Data excerpts Block Start

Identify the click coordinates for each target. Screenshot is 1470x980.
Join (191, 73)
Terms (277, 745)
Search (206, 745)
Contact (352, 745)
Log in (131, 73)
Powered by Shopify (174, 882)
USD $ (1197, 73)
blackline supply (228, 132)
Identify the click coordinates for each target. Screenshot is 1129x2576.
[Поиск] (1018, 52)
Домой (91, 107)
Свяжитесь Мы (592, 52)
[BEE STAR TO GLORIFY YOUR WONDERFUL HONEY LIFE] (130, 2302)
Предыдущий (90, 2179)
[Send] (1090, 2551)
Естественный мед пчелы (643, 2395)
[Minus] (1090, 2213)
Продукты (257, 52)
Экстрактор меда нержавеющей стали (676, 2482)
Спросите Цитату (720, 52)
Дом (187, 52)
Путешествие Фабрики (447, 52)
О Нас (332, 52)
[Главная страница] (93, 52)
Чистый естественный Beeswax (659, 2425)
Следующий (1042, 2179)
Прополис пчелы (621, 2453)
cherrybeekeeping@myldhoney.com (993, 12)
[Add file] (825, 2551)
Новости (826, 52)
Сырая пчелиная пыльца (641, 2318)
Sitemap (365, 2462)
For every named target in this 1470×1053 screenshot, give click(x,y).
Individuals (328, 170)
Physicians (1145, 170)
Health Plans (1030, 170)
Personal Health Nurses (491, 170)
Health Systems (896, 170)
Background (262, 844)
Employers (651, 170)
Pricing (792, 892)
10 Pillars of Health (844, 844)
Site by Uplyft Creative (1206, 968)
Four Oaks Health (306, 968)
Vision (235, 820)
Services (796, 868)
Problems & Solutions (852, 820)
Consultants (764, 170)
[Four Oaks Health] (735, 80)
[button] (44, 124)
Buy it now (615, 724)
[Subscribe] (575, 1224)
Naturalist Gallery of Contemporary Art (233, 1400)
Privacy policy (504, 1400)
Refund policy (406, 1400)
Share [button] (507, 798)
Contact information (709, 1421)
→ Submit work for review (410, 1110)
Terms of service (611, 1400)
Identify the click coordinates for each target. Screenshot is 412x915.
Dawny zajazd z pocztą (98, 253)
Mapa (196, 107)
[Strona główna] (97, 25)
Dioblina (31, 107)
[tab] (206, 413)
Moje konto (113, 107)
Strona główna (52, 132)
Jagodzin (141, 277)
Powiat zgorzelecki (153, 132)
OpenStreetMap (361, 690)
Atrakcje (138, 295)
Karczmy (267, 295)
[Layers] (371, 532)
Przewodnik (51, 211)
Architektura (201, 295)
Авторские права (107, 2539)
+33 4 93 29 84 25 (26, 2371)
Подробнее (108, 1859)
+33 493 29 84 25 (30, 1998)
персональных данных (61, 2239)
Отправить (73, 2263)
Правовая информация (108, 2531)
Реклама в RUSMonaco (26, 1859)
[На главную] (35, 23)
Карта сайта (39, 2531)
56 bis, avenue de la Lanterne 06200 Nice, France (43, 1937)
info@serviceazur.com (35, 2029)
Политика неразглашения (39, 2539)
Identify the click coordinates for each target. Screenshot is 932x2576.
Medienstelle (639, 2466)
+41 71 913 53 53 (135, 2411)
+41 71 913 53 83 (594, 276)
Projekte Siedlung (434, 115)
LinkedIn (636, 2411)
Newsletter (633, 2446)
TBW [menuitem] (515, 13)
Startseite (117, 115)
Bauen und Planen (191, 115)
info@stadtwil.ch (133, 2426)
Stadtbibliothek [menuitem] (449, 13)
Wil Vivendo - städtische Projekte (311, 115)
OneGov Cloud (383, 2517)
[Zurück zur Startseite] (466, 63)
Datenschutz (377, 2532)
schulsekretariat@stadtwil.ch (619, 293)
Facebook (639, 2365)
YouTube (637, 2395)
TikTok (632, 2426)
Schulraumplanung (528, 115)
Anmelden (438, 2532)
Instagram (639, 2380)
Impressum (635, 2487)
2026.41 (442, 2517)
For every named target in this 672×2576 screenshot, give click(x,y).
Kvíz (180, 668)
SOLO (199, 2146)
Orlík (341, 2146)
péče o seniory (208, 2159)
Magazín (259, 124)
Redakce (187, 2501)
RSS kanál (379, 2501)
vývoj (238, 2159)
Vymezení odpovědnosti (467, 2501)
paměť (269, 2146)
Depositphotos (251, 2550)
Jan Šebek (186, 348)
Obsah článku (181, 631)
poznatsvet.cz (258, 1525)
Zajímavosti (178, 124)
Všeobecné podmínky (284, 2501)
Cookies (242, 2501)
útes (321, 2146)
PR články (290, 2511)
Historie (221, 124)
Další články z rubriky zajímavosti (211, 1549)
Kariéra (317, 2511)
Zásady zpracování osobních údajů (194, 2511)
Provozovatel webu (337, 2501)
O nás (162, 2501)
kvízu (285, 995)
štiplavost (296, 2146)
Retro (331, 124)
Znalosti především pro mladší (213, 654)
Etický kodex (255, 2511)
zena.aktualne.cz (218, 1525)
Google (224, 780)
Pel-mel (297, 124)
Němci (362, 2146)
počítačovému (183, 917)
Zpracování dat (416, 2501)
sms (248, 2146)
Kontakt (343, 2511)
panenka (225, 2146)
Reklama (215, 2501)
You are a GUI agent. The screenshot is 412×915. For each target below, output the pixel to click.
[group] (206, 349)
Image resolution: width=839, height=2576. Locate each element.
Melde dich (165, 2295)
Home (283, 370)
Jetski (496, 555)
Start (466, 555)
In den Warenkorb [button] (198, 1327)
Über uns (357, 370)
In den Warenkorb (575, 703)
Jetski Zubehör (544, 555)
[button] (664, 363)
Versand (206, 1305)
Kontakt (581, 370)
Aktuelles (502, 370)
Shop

Data excerpts Block End

▸ **What is being asked**
Collect, from the material above, every line containing the word "пчелы".

▸ **Answer to this task**
Естественный мед пчелы (643, 2395)
Прополис пчелы (621, 2453)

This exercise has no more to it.